Copy the material word for word, starting at the line that contains "1312x710 pixels. Task: Click" and ending at the line that contains "Action: (x=521, y=459)", with both of those lines included.
::: Dataset :::
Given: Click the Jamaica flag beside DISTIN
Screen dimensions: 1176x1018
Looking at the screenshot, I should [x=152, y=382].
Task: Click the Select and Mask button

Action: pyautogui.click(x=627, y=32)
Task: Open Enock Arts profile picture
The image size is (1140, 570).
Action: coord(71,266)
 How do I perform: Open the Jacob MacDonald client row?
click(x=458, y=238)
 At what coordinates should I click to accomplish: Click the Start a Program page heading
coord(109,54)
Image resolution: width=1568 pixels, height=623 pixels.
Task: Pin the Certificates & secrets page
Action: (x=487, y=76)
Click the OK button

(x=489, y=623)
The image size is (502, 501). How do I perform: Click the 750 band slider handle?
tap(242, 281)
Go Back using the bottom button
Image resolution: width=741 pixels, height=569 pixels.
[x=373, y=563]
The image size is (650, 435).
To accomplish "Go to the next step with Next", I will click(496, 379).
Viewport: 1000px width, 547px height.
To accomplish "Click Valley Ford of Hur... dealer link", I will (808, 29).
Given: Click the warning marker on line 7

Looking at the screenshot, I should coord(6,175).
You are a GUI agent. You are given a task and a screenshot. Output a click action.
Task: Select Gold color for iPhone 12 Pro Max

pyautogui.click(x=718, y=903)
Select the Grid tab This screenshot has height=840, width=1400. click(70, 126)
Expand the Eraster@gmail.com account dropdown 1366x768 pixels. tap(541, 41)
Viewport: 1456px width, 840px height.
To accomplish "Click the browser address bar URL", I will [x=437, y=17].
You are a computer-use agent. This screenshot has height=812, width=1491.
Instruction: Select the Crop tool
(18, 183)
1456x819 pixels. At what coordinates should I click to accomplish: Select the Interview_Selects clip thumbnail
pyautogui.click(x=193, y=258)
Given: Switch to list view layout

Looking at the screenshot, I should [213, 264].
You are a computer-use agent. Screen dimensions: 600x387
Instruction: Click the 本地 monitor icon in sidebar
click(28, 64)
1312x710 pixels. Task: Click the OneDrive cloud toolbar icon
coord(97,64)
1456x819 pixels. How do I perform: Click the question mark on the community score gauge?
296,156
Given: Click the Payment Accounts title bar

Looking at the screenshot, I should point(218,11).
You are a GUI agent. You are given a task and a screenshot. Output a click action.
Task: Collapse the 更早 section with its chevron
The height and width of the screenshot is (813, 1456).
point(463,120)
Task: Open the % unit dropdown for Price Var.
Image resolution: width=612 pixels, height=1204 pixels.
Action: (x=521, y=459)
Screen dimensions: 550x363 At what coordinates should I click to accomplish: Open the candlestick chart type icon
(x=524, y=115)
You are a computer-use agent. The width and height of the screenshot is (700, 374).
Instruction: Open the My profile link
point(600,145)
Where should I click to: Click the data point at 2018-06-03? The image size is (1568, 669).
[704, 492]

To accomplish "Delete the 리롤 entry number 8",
:::
■ Exercise response:
1312x710 pixels. Task: Click the OneDrive cloud toolbar icon
coord(97,64)
1456x819 pixels. How do I perform: Click the question mark on the community score gauge?
296,156
Given: Click the Payment Accounts title bar

Looking at the screenshot, I should point(218,11).
You are a GUI agent. You are given a task and a screenshot. Output a click action.
Task: Collapse the 更早 section with its chevron
The height and width of the screenshot is (813, 1456).
point(463,120)
Task: Open the % unit dropdown for Price Var.
Image resolution: width=612 pixels, height=1204 pixels.
Action: (x=521, y=459)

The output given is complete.